Extract from the material below, unchanged, the lines from the line with "Open the Variations" to the line with "Action: pos(275,148)", both of those lines included.
+++ Records supplied +++
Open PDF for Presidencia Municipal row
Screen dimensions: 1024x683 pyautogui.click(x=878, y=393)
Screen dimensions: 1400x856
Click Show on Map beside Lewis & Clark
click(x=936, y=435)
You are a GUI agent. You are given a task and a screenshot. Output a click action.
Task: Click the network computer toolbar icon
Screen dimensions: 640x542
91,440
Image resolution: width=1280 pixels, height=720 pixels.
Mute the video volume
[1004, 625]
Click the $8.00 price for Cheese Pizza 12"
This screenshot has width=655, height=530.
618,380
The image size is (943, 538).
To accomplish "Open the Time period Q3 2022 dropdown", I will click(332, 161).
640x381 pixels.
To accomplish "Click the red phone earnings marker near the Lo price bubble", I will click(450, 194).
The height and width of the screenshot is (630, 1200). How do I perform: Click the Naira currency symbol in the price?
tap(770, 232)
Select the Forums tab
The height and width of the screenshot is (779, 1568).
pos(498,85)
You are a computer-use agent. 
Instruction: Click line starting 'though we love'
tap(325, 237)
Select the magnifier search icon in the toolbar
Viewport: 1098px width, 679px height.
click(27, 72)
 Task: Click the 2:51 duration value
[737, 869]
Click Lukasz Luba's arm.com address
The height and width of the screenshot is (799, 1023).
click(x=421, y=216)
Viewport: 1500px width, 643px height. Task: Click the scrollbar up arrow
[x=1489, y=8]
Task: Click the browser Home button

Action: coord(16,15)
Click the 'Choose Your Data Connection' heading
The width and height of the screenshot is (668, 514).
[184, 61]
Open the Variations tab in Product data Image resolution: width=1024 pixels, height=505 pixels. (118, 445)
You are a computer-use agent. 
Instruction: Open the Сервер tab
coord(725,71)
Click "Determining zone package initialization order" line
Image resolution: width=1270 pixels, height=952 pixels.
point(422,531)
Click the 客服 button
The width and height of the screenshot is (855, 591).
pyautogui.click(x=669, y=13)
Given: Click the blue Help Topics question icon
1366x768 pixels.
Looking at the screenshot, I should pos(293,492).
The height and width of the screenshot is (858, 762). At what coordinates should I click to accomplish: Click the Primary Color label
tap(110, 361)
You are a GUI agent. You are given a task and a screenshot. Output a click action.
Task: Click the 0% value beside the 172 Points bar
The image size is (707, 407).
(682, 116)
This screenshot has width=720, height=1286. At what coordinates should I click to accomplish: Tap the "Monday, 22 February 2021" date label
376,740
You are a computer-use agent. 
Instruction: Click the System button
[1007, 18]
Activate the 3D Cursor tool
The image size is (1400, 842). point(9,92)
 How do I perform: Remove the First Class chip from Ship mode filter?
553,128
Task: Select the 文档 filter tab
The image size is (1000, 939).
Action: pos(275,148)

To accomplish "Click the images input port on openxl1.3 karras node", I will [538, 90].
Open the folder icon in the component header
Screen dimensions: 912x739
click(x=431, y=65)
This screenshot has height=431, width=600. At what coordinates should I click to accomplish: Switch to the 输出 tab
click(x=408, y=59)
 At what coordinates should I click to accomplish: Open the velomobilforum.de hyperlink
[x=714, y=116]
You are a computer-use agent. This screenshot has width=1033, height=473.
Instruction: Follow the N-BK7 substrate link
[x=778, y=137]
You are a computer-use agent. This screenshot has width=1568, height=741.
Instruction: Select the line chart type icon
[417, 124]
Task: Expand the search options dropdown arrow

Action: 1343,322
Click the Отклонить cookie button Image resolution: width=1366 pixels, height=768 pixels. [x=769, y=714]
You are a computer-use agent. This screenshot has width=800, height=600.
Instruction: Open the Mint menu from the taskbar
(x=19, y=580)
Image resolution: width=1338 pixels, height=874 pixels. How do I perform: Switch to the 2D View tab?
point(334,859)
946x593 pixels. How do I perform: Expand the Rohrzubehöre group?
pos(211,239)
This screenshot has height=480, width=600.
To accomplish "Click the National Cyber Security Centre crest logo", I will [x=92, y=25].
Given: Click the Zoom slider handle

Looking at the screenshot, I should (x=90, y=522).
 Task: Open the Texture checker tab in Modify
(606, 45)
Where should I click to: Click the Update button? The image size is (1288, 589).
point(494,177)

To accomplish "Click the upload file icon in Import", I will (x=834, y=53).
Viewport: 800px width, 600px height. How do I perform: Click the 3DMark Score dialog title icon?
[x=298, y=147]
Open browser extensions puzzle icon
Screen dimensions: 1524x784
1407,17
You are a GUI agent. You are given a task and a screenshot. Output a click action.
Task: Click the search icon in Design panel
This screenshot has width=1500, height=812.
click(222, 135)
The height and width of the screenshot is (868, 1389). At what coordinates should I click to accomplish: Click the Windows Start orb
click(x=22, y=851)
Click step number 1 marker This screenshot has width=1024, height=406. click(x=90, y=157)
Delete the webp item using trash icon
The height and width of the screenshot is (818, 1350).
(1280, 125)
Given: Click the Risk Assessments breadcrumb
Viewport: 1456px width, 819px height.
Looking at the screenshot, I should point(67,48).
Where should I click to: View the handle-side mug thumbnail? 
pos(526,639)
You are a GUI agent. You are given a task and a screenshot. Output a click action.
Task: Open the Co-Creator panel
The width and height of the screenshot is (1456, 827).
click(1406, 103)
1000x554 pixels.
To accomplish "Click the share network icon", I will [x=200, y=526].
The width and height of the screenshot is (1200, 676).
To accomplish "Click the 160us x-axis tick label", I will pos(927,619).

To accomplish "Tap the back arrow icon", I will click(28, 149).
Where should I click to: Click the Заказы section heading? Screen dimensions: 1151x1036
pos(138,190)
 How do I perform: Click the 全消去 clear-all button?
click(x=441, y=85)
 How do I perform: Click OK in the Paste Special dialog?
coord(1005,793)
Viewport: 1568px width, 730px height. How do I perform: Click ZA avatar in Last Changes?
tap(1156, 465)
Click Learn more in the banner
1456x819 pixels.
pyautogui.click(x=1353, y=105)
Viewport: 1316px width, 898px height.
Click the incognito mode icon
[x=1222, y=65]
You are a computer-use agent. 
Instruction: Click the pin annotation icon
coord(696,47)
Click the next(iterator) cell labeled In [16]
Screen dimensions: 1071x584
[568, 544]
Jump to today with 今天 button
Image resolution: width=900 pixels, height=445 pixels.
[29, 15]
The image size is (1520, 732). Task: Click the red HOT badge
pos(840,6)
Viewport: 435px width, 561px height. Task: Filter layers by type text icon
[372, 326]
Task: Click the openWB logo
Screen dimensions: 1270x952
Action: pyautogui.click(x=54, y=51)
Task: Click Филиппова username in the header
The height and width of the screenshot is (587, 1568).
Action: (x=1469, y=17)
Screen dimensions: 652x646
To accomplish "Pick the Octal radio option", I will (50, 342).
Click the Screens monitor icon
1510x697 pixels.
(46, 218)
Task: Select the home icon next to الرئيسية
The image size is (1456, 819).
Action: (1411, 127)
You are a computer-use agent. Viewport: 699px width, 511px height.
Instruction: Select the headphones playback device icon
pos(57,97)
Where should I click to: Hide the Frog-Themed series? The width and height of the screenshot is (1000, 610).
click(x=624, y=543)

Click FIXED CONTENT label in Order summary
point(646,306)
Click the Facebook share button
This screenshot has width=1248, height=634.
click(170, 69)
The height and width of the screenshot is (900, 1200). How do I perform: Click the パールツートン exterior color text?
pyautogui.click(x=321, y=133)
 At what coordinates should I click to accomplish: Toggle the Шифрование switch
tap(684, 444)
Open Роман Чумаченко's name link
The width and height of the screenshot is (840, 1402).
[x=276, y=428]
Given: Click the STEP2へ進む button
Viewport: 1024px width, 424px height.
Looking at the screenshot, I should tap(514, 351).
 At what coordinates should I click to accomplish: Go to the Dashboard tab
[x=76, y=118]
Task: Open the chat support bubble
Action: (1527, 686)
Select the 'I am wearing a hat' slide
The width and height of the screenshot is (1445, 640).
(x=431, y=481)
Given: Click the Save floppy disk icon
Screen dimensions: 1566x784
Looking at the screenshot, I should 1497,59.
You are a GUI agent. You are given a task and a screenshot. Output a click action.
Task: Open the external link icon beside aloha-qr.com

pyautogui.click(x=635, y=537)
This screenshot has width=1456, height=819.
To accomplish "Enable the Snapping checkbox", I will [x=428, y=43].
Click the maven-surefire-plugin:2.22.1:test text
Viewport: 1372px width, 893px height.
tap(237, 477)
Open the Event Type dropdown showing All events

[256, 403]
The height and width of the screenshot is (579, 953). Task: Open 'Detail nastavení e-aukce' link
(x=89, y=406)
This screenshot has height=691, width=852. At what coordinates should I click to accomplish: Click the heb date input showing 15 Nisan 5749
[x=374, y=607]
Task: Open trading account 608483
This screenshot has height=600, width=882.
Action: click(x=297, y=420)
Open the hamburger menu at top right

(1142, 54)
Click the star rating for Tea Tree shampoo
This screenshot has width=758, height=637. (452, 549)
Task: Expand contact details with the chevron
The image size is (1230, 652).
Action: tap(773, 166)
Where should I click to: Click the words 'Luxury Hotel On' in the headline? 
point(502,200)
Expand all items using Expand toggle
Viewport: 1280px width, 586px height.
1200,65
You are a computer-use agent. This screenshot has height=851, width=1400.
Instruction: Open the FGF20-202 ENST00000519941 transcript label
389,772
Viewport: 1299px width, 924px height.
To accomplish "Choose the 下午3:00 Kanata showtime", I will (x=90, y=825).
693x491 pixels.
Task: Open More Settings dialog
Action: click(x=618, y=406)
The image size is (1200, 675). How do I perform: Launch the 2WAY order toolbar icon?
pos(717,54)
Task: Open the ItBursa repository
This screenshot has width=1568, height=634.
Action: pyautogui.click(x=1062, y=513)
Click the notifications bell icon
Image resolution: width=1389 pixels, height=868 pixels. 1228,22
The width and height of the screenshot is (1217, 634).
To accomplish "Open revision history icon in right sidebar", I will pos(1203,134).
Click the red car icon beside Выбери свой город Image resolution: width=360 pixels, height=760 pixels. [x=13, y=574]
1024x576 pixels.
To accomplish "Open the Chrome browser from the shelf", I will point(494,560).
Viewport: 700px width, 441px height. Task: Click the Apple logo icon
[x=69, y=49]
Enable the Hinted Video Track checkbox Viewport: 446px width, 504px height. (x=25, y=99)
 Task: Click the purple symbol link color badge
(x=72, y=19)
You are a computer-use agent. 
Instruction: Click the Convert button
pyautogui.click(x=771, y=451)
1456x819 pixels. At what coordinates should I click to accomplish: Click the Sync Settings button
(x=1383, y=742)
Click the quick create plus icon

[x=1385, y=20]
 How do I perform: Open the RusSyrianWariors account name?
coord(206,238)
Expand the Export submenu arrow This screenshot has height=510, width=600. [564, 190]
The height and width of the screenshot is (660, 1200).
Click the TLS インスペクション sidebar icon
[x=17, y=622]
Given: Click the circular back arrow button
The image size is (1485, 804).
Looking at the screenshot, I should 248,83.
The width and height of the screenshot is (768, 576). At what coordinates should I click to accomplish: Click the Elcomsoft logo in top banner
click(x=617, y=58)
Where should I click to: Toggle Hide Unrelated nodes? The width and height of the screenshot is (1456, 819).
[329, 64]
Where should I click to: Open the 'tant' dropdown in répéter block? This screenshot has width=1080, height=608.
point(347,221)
+++
- [Answer for this exercise]
Open the Variations tab in Product data Image resolution: width=1024 pixels, height=505 pixels. (118, 445)
You are a computer-use agent. 
Instruction: Open the Сервер tab
coord(725,71)
Click "Determining zone package initialization order" line
Image resolution: width=1270 pixels, height=952 pixels.
point(422,531)
Click the 客服 button
The width and height of the screenshot is (855, 591).
pyautogui.click(x=669, y=13)
Given: Click the blue Help Topics question icon
1366x768 pixels.
Looking at the screenshot, I should pos(293,492).
The height and width of the screenshot is (858, 762). At what coordinates should I click to accomplish: Click the Primary Color label
tap(110, 361)
You are a GUI agent. You are given a task and a screenshot. Output a click action.
Task: Click the 0% value beside the 172 Points bar
The image size is (707, 407).
(682, 116)
This screenshot has width=720, height=1286. At what coordinates should I click to accomplish: Tap the "Monday, 22 February 2021" date label
376,740
You are a computer-use agent. 
Instruction: Click the System button
[1007, 18]
Activate the 3D Cursor tool
The image size is (1400, 842). point(9,92)
 How do I perform: Remove the First Class chip from Ship mode filter?
553,128
Task: Select the 文档 filter tab
The image size is (1000, 939).
Action: pos(275,148)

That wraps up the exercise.